### [Records shown]
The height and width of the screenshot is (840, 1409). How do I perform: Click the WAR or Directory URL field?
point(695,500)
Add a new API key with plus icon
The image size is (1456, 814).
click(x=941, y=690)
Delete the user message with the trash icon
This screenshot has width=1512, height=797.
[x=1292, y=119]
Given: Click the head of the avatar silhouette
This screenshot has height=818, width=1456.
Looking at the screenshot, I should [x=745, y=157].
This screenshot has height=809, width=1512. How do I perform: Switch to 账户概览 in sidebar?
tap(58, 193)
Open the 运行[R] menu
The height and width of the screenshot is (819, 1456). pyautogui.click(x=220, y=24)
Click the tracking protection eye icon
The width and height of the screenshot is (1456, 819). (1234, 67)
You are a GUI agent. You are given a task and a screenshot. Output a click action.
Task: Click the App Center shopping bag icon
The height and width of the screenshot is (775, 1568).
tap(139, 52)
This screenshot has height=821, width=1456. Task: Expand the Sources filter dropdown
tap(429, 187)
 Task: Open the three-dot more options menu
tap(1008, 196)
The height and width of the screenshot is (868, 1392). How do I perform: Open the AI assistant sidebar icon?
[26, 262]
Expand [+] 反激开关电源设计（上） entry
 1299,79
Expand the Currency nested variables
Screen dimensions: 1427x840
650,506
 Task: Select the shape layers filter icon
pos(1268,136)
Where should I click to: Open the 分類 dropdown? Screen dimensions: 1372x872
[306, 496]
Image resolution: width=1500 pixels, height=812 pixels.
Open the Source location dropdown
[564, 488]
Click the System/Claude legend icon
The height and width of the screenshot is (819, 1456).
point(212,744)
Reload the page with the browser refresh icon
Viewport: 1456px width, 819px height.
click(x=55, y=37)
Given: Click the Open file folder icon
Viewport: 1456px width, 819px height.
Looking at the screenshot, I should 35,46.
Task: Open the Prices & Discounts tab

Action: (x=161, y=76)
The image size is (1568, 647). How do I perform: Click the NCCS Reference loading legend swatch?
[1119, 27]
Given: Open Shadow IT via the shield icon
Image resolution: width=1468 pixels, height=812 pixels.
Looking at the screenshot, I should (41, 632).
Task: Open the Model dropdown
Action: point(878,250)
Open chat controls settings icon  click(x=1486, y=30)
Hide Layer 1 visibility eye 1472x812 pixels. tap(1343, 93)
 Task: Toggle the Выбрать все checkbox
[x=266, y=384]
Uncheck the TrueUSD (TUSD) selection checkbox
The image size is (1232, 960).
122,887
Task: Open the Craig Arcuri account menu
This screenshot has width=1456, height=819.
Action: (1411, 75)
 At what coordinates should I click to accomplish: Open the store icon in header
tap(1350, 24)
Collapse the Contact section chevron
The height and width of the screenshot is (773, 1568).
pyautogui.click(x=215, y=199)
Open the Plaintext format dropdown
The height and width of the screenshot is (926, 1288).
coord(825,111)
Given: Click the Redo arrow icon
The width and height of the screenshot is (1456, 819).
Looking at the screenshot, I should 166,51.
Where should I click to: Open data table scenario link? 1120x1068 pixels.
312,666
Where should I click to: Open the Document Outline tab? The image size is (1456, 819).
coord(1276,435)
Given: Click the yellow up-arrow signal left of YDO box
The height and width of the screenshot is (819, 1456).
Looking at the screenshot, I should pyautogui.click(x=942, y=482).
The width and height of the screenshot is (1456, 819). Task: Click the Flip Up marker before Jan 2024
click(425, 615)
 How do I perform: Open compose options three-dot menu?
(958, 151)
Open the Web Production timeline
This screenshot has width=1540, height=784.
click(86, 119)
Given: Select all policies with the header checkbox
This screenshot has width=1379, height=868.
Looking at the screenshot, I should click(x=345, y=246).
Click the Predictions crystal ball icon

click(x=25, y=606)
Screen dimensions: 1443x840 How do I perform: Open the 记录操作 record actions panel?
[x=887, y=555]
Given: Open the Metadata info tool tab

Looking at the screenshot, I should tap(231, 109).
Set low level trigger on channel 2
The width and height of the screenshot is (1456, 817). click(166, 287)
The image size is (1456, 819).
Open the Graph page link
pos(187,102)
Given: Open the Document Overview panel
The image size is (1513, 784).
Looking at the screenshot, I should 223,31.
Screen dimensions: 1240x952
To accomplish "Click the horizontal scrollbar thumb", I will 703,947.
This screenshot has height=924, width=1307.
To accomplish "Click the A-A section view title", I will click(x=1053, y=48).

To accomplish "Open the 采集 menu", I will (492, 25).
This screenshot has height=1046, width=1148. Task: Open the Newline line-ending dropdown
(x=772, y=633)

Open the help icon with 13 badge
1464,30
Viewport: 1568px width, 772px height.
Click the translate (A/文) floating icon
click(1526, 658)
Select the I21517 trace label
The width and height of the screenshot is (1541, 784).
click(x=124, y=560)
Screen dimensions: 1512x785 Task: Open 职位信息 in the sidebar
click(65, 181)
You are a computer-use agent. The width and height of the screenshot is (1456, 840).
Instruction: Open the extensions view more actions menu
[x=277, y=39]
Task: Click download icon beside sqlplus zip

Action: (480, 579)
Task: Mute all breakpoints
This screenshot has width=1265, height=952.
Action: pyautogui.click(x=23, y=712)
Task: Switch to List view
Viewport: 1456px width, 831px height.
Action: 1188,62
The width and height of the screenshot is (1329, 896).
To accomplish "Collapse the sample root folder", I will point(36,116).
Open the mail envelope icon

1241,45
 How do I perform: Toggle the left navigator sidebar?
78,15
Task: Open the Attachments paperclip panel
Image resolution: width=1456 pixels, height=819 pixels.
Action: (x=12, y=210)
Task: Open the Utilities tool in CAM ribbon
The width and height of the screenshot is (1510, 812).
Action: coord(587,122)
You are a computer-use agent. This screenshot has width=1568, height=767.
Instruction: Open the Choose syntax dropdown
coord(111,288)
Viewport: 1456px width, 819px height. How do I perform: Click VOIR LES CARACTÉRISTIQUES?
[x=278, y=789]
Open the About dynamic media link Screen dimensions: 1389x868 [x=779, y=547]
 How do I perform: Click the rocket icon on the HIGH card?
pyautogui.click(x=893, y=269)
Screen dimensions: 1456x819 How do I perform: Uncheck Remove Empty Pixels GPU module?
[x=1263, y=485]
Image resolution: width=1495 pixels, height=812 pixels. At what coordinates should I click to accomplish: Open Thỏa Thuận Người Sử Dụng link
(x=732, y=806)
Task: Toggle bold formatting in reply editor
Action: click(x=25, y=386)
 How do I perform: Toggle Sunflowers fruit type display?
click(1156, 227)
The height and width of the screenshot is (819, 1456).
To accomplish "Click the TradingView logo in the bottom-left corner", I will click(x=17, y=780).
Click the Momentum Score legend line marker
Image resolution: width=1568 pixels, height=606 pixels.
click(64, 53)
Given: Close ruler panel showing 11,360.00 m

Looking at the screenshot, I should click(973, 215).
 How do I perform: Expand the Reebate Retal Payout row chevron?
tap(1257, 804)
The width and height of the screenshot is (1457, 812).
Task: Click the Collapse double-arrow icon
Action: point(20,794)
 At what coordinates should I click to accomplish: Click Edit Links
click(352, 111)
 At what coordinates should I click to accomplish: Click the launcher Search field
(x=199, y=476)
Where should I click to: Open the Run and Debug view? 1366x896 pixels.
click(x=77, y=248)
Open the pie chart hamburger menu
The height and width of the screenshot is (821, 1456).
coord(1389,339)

### [Exercise instructions]
Without dropping a single line, output the records above exactly.

### [Worked solution]
The height and width of the screenshot is (840, 1409). How do I perform: Click the WAR or Directory URL field?
point(695,500)
Add a new API key with plus icon
The image size is (1456, 814).
click(x=941, y=690)
Delete the user message with the trash icon
This screenshot has width=1512, height=797.
[x=1292, y=119]
Given: Click the head of the avatar silhouette
This screenshot has height=818, width=1456.
Looking at the screenshot, I should [x=745, y=157].
This screenshot has height=809, width=1512. How do I perform: Switch to 账户概览 in sidebar?
tap(58, 193)
Open the 运行[R] menu
The height and width of the screenshot is (819, 1456). pyautogui.click(x=220, y=24)
Click the tracking protection eye icon
The width and height of the screenshot is (1456, 819). (1234, 67)
You are a GUI agent. You are given a task and a screenshot. Output a click action.
Task: Click the App Center shopping bag icon
The height and width of the screenshot is (775, 1568).
tap(139, 52)
This screenshot has height=821, width=1456. Task: Expand the Sources filter dropdown
tap(429, 187)
 Task: Open the three-dot more options menu
tap(1008, 196)
The height and width of the screenshot is (868, 1392). How do I perform: Open the AI assistant sidebar icon?
[26, 262]
Expand [+] 反激开关电源设计（上） entry
 1299,79
Expand the Currency nested variables
Screen dimensions: 1427x840
650,506
 Task: Select the shape layers filter icon
pos(1268,136)
Where should I click to: Open the 分類 dropdown? Screen dimensions: 1372x872
[306, 496]
Image resolution: width=1500 pixels, height=812 pixels.
Open the Source location dropdown
[564, 488]
Click the System/Claude legend icon
The height and width of the screenshot is (819, 1456).
point(212,744)
Reload the page with the browser refresh icon
Viewport: 1456px width, 819px height.
click(x=55, y=37)
Given: Click the Open file folder icon
Viewport: 1456px width, 819px height.
Looking at the screenshot, I should 35,46.
Task: Open the Prices & Discounts tab

Action: (x=161, y=76)
The image size is (1568, 647). How do I perform: Click the NCCS Reference loading legend swatch?
[1119, 27]
Given: Open Shadow IT via the shield icon
Image resolution: width=1468 pixels, height=812 pixels.
Looking at the screenshot, I should (41, 632).
Task: Open the Model dropdown
Action: point(878,250)
Open chat controls settings icon  click(x=1486, y=30)
Hide Layer 1 visibility eye 1472x812 pixels. tap(1343, 93)
 Task: Toggle the Выбрать все checkbox
[x=266, y=384]
Uncheck the TrueUSD (TUSD) selection checkbox
The image size is (1232, 960).
122,887
Task: Open the Craig Arcuri account menu
This screenshot has width=1456, height=819.
Action: (1411, 75)
 At what coordinates should I click to accomplish: Open the store icon in header
tap(1350, 24)
Collapse the Contact section chevron
The height and width of the screenshot is (773, 1568).
pyautogui.click(x=215, y=199)
Open the Plaintext format dropdown
The height and width of the screenshot is (926, 1288).
coord(825,111)
Given: Click the Redo arrow icon
The width and height of the screenshot is (1456, 819).
Looking at the screenshot, I should 166,51.
Where should I click to: Open data table scenario link? 1120x1068 pixels.
312,666
Where should I click to: Open the Document Outline tab? The image size is (1456, 819).
coord(1276,435)
Given: Click the yellow up-arrow signal left of YDO box
The height and width of the screenshot is (819, 1456).
Looking at the screenshot, I should pyautogui.click(x=942, y=482).
The width and height of the screenshot is (1456, 819). Task: Click the Flip Up marker before Jan 2024
click(425, 615)
 How do I perform: Open compose options three-dot menu?
(958, 151)
Open the Web Production timeline
This screenshot has width=1540, height=784.
click(86, 119)
Given: Select all policies with the header checkbox
This screenshot has width=1379, height=868.
Looking at the screenshot, I should click(x=345, y=246).
Click the Predictions crystal ball icon

click(x=25, y=606)
Screen dimensions: 1443x840 How do I perform: Open the 记录操作 record actions panel?
[x=887, y=555]
Given: Open the Metadata info tool tab

Looking at the screenshot, I should tap(231, 109).
Set low level trigger on channel 2
The width and height of the screenshot is (1456, 817). click(166, 287)
The image size is (1456, 819).
Open the Graph page link
pos(187,102)
Given: Open the Document Overview panel
The image size is (1513, 784).
Looking at the screenshot, I should 223,31.
Screen dimensions: 1240x952
To accomplish "Click the horizontal scrollbar thumb", I will 703,947.
This screenshot has height=924, width=1307.
To accomplish "Click the A-A section view title", I will click(x=1053, y=48).

To accomplish "Open the 采集 menu", I will (492, 25).
This screenshot has height=1046, width=1148. Task: Open the Newline line-ending dropdown
(x=772, y=633)

Open the help icon with 13 badge
1464,30
Viewport: 1568px width, 772px height.
Click the translate (A/文) floating icon
click(1526, 658)
Select the I21517 trace label
The width and height of the screenshot is (1541, 784).
click(x=124, y=560)
Screen dimensions: 1512x785 Task: Open 职位信息 in the sidebar
click(65, 181)
You are a computer-use agent. The width and height of the screenshot is (1456, 840).
Instruction: Open the extensions view more actions menu
[x=277, y=39]
Task: Click download icon beside sqlplus zip

Action: (480, 579)
Task: Mute all breakpoints
This screenshot has width=1265, height=952.
Action: pyautogui.click(x=23, y=712)
Task: Switch to List view
Viewport: 1456px width, 831px height.
Action: 1188,62
The width and height of the screenshot is (1329, 896).
To accomplish "Collapse the sample root folder", I will point(36,116).
Open the mail envelope icon

1241,45
 How do I perform: Toggle the left navigator sidebar?
78,15
Task: Open the Attachments paperclip panel
Image resolution: width=1456 pixels, height=819 pixels.
Action: (x=12, y=210)
Task: Open the Utilities tool in CAM ribbon
The width and height of the screenshot is (1510, 812).
Action: coord(587,122)
You are a computer-use agent. This screenshot has width=1568, height=767.
Instruction: Open the Choose syntax dropdown
coord(111,288)
Viewport: 1456px width, 819px height. How do I perform: Click VOIR LES CARACTÉRISTIQUES?
[x=278, y=789]
Open the About dynamic media link Screen dimensions: 1389x868 [x=779, y=547]
 How do I perform: Click the rocket icon on the HIGH card?
pyautogui.click(x=893, y=269)
Screen dimensions: 1456x819 How do I perform: Uncheck Remove Empty Pixels GPU module?
[x=1263, y=485]
Image resolution: width=1495 pixels, height=812 pixels. At what coordinates should I click to accomplish: Open Thỏa Thuận Người Sử Dụng link
(x=732, y=806)
Task: Toggle bold formatting in reply editor
Action: click(x=25, y=386)
 How do I perform: Toggle Sunflowers fruit type display?
click(1156, 227)
The height and width of the screenshot is (819, 1456).
To accomplish "Click the TradingView logo in the bottom-left corner", I will click(x=17, y=780).
Click the Momentum Score legend line marker
Image resolution: width=1568 pixels, height=606 pixels.
click(64, 53)
Given: Close ruler panel showing 11,360.00 m

Looking at the screenshot, I should click(973, 215).
 How do I perform: Expand the Reebate Retal Payout row chevron?
tap(1257, 804)
The width and height of the screenshot is (1457, 812).
Task: Click the Collapse double-arrow icon
Action: point(20,794)
 At what coordinates should I click to accomplish: Click Edit Links
click(352, 111)
 At what coordinates should I click to accomplish: Click the launcher Search field
(x=199, y=476)
Where should I click to: Open the Run and Debug view? 1366x896 pixels.
click(x=77, y=248)
Open the pie chart hamburger menu
The height and width of the screenshot is (821, 1456).
coord(1389,339)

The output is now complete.